> REQUIREMENT: For the records below, print the lines from the line with "Moda sustenabilă: cum" through the line with "Buy me a coffee (48, 1956)" exactly as written; include both end lines and exclude the rest.

---

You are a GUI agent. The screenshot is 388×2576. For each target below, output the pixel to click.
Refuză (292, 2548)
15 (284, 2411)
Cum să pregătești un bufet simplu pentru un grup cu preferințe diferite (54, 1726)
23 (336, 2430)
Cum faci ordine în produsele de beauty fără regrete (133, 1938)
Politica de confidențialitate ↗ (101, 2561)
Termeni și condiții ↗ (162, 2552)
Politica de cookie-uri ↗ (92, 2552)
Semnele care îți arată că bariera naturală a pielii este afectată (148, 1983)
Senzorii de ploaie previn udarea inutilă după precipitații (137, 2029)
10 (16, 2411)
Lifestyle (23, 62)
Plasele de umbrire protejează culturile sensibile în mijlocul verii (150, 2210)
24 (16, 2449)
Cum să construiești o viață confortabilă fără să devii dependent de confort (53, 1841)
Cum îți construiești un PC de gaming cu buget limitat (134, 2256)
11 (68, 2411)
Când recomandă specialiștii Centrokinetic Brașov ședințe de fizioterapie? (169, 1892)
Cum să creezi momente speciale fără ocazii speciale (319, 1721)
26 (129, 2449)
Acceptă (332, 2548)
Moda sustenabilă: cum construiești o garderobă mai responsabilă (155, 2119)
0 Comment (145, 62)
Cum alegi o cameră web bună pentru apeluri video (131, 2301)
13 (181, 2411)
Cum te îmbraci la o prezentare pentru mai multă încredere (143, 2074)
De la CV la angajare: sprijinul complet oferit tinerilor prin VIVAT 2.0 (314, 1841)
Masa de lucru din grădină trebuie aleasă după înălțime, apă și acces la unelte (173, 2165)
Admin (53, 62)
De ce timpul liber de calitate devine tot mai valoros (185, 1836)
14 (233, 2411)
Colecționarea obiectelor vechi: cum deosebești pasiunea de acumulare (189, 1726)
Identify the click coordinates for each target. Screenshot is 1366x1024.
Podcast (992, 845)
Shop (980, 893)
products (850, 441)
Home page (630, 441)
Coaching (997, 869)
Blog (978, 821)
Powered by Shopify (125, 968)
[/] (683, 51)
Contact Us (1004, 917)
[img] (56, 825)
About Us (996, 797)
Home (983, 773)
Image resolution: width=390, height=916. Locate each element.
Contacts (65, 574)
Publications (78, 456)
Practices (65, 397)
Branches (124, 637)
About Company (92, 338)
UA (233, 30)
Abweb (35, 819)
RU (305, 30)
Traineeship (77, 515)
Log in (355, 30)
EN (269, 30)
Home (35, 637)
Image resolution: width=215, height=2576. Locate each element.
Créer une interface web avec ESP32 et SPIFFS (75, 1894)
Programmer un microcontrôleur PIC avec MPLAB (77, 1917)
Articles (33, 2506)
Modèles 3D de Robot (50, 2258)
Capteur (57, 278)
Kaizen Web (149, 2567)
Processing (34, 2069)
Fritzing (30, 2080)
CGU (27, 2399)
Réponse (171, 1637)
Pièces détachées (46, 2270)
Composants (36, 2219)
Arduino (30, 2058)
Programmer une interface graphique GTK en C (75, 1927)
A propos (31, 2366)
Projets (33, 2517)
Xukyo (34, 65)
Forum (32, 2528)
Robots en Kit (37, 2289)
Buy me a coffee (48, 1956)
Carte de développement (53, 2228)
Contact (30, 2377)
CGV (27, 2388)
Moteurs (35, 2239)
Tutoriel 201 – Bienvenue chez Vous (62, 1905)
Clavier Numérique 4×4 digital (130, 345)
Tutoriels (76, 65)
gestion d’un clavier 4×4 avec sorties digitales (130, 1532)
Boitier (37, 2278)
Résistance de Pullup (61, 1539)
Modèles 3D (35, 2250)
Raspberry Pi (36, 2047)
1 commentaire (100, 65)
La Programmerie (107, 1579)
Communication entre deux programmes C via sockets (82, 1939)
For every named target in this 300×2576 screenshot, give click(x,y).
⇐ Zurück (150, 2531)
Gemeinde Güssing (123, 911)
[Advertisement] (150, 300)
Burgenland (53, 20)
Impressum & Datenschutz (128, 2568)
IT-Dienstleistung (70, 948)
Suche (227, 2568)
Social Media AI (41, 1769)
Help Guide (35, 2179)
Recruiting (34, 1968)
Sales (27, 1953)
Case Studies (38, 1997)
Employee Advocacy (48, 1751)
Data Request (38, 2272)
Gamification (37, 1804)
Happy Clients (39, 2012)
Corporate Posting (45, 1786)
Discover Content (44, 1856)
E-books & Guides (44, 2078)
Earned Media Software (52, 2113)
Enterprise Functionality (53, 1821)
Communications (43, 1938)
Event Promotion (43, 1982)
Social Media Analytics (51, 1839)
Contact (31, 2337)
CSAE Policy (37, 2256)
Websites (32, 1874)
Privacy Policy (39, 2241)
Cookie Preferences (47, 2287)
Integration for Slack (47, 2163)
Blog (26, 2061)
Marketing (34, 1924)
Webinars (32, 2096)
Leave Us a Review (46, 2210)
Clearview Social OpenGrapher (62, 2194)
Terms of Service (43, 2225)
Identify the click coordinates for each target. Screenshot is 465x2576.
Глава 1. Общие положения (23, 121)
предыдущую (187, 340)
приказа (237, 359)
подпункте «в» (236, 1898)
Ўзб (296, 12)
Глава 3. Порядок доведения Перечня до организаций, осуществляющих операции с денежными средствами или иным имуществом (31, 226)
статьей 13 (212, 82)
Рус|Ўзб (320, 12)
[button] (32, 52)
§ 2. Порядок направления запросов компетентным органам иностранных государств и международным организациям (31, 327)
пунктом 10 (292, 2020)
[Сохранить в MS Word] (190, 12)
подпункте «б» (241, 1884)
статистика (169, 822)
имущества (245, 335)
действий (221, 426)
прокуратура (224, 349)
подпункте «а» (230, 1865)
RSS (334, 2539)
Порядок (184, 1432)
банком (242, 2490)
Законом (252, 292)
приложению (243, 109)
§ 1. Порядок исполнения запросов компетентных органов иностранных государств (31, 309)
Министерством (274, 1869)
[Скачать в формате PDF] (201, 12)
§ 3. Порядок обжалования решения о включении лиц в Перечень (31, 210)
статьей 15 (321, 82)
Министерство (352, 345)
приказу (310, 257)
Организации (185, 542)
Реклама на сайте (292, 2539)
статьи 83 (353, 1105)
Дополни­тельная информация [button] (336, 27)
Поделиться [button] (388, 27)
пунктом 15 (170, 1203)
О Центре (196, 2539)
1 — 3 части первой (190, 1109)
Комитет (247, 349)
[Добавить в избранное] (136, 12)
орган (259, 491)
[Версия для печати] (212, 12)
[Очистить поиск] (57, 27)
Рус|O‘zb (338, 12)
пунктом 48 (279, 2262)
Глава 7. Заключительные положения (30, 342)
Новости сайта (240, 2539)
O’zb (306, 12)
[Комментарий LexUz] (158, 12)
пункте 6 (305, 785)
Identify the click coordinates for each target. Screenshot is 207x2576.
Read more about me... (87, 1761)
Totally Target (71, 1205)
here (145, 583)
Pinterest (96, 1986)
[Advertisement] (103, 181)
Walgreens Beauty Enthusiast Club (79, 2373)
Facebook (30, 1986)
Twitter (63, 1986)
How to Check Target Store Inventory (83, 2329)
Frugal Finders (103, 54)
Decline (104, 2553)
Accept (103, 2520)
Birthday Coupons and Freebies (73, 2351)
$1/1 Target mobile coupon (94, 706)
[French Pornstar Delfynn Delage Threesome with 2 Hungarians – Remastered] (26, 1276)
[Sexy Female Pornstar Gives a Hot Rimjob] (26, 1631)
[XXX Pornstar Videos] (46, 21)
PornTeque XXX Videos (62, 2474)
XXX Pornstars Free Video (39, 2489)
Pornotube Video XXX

---

> RESPONSE AREA:
Moda sustenabilă: cum construiești o garderobă mai responsabilă (155, 2119)
0 Comment (145, 62)
Cum alegi o cameră web bună pentru apeluri video (131, 2301)
13 (181, 2411)
Cum te îmbraci la o prezentare pentru mai multă încredere (143, 2074)
De la CV la angajare: sprijinul complet oferit tinerilor prin VIVAT 2.0 (314, 1841)
Masa de lucru din grădină trebuie aleasă după înălțime, apă și acces la unelte (173, 2165)
Admin (53, 62)
De ce timpul liber de calitate devine tot mai valoros (185, 1836)
14 (233, 2411)
Colecționarea obiectelor vechi: cum deosebești pasiunea de acumulare (189, 1726)
Identify the click coordinates for each target. Screenshot is 1366x1024.
Podcast (992, 845)
Shop (980, 893)
products (850, 441)
Home page (630, 441)
Coaching (997, 869)
Blog (978, 821)
Powered by Shopify (125, 968)
[/] (683, 51)
Contact Us (1004, 917)
[img] (56, 825)
About Us (996, 797)
Home (983, 773)
Image resolution: width=390, height=916. Locate each element.
Contacts (65, 574)
Publications (78, 456)
Practices (65, 397)
Branches (124, 637)
About Company (92, 338)
UA (233, 30)
Abweb (35, 819)
RU (305, 30)
Traineeship (77, 515)
Log in (355, 30)
EN (269, 30)
Home (35, 637)
Image resolution: width=215, height=2576. Locate each element.
Créer une interface web avec ESP32 et SPIFFS (75, 1894)
Programmer un microcontrôleur PIC avec MPLAB (77, 1917)
Articles (33, 2506)
Modèles 3D de Robot (50, 2258)
Capteur (57, 278)
Kaizen Web (149, 2567)
Processing (34, 2069)
Fritzing (30, 2080)
CGU (27, 2399)
Réponse (171, 1637)
Pièces détachées (46, 2270)
Composants (36, 2219)
Arduino (30, 2058)
Programmer une interface graphique GTK en C (75, 1927)
A propos (31, 2366)
Projets (33, 2517)
Xukyo (34, 65)
Forum (32, 2528)
Robots en Kit (37, 2289)
Buy me a coffee (48, 1956)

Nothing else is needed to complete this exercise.